Vice President Cheney charged Sunday morning on CNN that President Obama is using the recession “to try to justify” what is probably the largest expansion of federal authority “in the history of the Republic.”
“I worry a lot that they’re using the current set of economic difficulties to try to justify a massive expansion in the government, and much more authority for the government over the private sector,” Cheney said in his first television interview since leaving office. “I don’t think that’s good. I don’t think that’s going to solve the problem.”
Speaking to host John King on “State of the Union,” Cheney said he thinks the programs Obama has proposed “in health care, in energy and so forth constitute probably the biggest – or one of the biggest – expansions of federal authority over the private economy in the history of the Republic.”
"I worry very much that what is being done here is saying, 'We've got an economic crisis, therefore, we're justified in fundamentally remaking the health program in America,'" Cheney said. "I don't think that's right."
Cheney has been largely out of sight for the past two months, as he and his wife, Lynne, set up their new home in Northern Virginia. But as in a recent interview with POLITICO, Cheney is as blunt-spoken as ever, and more aggressive in defending the administration’s legacy than President Bush has been so far.
The former vice president pushed back against efforts by Democrats to blame Bush for the current economic valley, saying his administration is not responsible “for the creation of those circumstances.”
“I think there’s no question but what the economic circumstances that he inherited are difficult ones,” Cheney said. "We said that before we left.
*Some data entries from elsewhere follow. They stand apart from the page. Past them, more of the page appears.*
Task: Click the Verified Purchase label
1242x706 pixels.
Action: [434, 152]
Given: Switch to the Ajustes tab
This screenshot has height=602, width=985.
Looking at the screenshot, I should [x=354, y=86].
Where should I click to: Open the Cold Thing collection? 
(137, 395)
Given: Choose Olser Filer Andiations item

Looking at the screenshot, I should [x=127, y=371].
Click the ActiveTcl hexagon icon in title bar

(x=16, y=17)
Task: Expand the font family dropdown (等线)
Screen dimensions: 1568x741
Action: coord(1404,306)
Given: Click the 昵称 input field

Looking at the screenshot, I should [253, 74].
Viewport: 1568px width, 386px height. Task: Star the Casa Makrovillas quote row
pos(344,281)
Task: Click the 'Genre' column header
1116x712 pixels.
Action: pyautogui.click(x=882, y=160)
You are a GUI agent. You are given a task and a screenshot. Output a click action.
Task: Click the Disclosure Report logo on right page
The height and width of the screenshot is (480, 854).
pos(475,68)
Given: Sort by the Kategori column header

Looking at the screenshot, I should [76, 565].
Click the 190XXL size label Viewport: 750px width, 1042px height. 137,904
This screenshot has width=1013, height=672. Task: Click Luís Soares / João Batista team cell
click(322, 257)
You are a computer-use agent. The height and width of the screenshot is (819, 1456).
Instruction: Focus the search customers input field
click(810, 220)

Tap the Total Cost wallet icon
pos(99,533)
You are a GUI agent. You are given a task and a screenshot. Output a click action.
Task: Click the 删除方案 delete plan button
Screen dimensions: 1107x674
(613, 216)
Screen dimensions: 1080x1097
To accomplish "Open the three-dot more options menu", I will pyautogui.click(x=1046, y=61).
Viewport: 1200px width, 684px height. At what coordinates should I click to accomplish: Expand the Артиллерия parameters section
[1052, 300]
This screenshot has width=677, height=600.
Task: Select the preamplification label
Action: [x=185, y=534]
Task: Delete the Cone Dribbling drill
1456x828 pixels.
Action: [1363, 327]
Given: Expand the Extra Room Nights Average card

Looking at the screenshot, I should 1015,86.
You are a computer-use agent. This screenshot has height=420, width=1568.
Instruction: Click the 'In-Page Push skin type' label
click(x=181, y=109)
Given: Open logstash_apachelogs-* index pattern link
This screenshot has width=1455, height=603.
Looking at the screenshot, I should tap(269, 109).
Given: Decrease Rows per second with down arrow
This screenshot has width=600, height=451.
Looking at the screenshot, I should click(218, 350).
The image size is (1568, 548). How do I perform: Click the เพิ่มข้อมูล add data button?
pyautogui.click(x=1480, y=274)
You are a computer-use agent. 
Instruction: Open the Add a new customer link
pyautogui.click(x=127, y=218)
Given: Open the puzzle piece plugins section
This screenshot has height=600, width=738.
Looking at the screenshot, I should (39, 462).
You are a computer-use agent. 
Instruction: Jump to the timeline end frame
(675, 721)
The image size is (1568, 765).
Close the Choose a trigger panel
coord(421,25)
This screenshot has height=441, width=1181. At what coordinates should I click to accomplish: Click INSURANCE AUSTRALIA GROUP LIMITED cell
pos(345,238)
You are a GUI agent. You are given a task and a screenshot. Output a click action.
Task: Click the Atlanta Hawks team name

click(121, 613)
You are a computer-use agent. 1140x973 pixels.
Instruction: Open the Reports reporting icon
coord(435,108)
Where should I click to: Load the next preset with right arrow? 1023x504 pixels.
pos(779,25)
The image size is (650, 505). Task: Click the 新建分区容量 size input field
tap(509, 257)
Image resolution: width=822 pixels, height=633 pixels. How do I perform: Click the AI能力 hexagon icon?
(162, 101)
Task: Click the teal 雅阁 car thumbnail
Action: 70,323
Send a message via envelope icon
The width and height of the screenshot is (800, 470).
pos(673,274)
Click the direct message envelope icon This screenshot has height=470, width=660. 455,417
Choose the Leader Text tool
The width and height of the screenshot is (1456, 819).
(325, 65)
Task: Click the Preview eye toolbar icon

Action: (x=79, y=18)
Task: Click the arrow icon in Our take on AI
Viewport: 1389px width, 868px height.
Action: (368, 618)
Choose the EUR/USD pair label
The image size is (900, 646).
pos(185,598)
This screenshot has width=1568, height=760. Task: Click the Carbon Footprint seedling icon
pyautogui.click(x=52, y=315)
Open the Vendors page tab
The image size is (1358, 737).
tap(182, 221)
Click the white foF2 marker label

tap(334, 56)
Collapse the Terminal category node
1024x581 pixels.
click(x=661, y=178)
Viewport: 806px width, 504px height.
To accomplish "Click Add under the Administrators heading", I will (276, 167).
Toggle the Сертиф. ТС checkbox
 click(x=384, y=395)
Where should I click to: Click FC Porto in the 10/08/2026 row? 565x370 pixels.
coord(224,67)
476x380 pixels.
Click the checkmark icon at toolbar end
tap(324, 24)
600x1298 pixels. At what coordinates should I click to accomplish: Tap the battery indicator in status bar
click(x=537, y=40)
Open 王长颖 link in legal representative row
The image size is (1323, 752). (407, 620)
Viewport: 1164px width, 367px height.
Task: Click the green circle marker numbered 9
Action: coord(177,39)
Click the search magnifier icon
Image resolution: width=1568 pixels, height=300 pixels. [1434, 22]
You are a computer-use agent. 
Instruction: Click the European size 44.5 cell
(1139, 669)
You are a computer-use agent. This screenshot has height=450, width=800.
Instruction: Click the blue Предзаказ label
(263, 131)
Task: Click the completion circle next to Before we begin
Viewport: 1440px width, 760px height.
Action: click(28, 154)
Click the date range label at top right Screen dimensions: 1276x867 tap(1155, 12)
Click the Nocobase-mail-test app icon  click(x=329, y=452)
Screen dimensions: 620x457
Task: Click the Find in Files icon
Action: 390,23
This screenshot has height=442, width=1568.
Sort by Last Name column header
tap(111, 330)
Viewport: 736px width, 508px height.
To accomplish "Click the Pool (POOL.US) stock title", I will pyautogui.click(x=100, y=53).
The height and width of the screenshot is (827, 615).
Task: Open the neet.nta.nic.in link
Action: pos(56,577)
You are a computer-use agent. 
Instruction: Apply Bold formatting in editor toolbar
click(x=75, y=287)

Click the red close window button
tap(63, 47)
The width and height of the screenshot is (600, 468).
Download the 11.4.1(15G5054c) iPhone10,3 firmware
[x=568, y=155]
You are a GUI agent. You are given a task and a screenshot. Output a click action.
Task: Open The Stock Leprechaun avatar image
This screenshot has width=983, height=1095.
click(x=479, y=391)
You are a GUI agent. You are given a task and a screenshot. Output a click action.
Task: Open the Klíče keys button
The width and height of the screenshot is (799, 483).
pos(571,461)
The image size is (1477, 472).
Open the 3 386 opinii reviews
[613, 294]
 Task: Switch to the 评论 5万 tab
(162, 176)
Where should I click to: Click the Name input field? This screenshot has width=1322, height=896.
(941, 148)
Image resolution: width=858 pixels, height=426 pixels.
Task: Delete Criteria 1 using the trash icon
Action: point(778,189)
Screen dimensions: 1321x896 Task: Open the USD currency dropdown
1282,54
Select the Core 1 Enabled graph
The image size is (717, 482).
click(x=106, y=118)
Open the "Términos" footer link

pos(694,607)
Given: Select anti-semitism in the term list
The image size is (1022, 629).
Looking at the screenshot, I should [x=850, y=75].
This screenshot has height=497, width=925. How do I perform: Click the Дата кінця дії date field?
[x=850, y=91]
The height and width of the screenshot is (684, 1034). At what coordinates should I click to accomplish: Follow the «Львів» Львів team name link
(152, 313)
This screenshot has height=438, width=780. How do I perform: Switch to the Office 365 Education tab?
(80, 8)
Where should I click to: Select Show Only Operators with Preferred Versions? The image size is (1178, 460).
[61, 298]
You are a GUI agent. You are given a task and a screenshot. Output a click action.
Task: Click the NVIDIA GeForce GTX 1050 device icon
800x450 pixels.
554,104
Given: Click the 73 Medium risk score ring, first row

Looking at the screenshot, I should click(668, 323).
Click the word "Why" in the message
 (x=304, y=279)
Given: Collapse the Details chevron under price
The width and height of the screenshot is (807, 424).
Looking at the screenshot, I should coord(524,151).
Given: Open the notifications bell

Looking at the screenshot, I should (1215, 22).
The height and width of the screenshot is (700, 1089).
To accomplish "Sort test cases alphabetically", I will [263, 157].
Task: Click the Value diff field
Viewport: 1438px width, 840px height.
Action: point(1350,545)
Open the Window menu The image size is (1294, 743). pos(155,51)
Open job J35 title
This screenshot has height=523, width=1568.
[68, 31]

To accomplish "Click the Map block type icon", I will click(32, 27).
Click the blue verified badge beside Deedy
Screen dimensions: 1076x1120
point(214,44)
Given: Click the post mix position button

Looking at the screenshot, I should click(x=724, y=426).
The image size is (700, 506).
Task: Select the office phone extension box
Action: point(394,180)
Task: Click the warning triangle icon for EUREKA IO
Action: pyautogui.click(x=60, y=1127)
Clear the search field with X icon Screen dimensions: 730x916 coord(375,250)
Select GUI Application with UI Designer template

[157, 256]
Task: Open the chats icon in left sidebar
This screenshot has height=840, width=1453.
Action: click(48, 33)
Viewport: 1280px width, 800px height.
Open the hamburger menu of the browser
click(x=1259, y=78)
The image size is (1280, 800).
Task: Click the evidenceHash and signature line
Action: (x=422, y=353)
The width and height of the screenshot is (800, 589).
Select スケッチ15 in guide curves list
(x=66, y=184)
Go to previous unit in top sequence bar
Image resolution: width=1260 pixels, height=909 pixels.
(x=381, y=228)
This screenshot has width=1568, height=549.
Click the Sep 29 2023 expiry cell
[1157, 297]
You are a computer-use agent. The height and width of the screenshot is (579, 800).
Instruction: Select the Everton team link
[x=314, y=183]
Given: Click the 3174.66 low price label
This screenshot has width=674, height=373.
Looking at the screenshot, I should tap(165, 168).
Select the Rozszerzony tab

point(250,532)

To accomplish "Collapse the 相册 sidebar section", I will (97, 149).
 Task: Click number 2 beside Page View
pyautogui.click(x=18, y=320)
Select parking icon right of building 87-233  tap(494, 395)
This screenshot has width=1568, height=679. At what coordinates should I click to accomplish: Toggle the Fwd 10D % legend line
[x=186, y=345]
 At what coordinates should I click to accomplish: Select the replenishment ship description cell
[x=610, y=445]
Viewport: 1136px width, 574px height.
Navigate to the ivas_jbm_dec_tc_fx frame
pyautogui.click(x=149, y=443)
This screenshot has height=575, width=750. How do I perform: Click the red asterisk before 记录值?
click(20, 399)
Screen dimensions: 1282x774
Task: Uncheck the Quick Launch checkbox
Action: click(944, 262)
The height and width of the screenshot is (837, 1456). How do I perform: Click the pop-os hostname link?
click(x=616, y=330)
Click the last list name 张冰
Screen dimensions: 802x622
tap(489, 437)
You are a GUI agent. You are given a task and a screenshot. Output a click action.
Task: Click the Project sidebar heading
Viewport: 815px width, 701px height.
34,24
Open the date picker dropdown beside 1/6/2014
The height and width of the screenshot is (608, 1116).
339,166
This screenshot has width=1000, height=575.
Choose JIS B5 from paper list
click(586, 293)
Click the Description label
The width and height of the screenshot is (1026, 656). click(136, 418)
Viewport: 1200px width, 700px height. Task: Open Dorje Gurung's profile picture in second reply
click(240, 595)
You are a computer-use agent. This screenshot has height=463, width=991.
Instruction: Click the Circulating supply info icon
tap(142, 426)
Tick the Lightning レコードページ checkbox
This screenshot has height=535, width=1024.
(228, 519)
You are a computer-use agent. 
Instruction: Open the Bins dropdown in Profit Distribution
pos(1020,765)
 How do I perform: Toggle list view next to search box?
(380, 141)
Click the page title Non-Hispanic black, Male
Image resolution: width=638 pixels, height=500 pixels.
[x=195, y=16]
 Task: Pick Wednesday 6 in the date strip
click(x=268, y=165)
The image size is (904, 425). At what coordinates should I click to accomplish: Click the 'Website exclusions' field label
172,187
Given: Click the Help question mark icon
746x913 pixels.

I don’t think you can blame the Bush administration for the creation of those circumstances. It’s a global financial problem.
“We had, in fact, tried to deal with the Fannie Mae and Freddie Mac some years before, with major reforms that were blocked by Democrats on the Hill – [House Financial Services Chairman] Barney Frank and [Senate Banking Chairman] Chris Dodd. So I think the notion that you can just sort of throw it off on the prior administration – that’s interesting rhetoric, but I don’t think anybody really cares a lot about that. What they care about is what’s going to work, and how we’re going to get out of these difficulties.”
I don't know why the Republicans in Congress are so afraid to say the same thing. There's clear video evidence that both of these guys, along with a number of other Democrats, actively worked to keep Republican reforms of Freddie Mac and Fannie Mae from being enacted. Frank, Dodd and others tried to claim that reforms were racist, and that if enacted poor people would be denied housing.
Yes, some poor people would have been denied housing. They're the ones who were given loans they couldn't pay back and helped bring down the entire system.
The GOP is doing a disservice to both the past and the future of they don't make it clear to the voters the Dem obstruction that turned a fixable problem into a catastrophe.